**Your task:**
Repeat the records exactly as given. Do not include the pictures.

**Source information:**
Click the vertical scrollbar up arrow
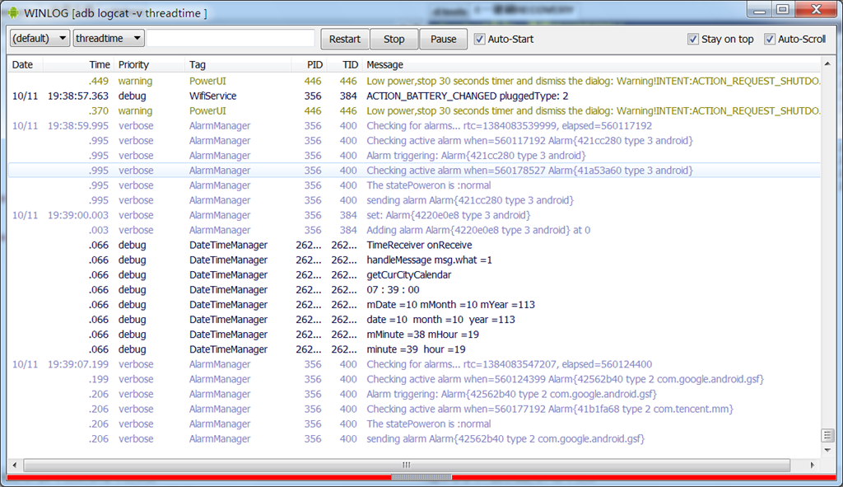Viewport: 843px width, 487px height. (828, 64)
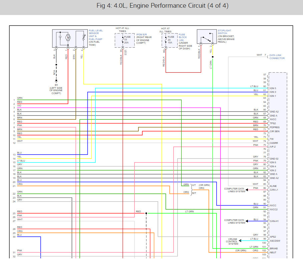
Task: Click the E9 ground symbol
Action: coord(56,81)
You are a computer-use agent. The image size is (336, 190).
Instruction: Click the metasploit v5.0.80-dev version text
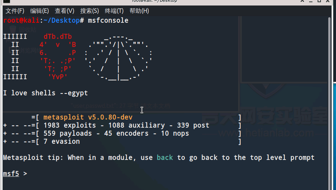pos(88,117)
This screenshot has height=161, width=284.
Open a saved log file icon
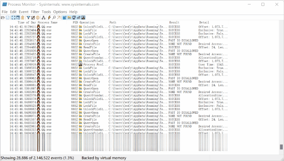coord(3,17)
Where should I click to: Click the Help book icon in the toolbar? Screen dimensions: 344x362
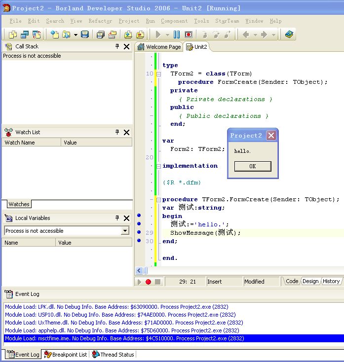point(289,35)
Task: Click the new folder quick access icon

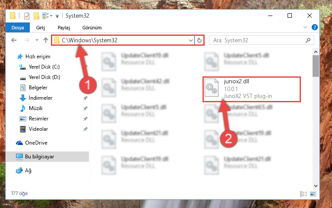Action: tap(36, 16)
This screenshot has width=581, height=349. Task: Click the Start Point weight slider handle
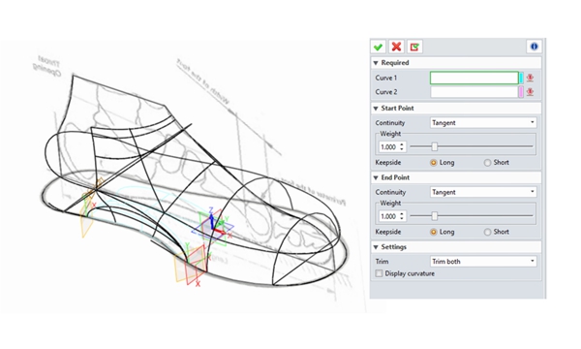[435, 146]
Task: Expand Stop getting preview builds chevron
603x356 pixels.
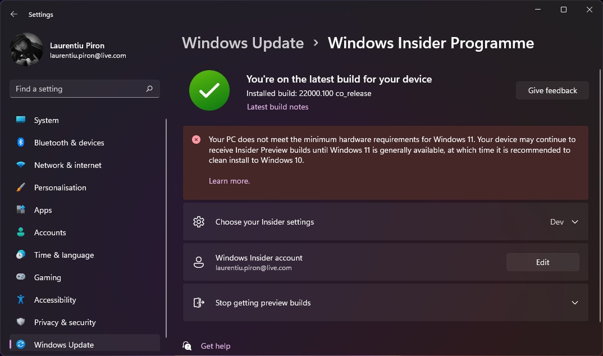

**Output for this task:**
Click the vertical scrollbar up arrow
Viewport: 843px width, 487px height. (828, 64)
Task: Click the E9 ground symbol
Action: coord(56,81)
You are a computer-use agent. The image size is (336, 190).
Instruction: Click the metasploit v5.0.80-dev version text
pos(88,117)
This screenshot has height=161, width=284.
Open a saved log file icon
coord(3,17)
Where should I click to: Click the Help book icon in the toolbar? Screen dimensions: 344x362
point(289,35)
Task: Click the new folder quick access icon

Action: tap(36, 16)
This screenshot has width=581, height=349. Task: Click the Start Point weight slider handle
[435, 146]
Task: Expand Stop getting preview builds chevron
603x356 pixels.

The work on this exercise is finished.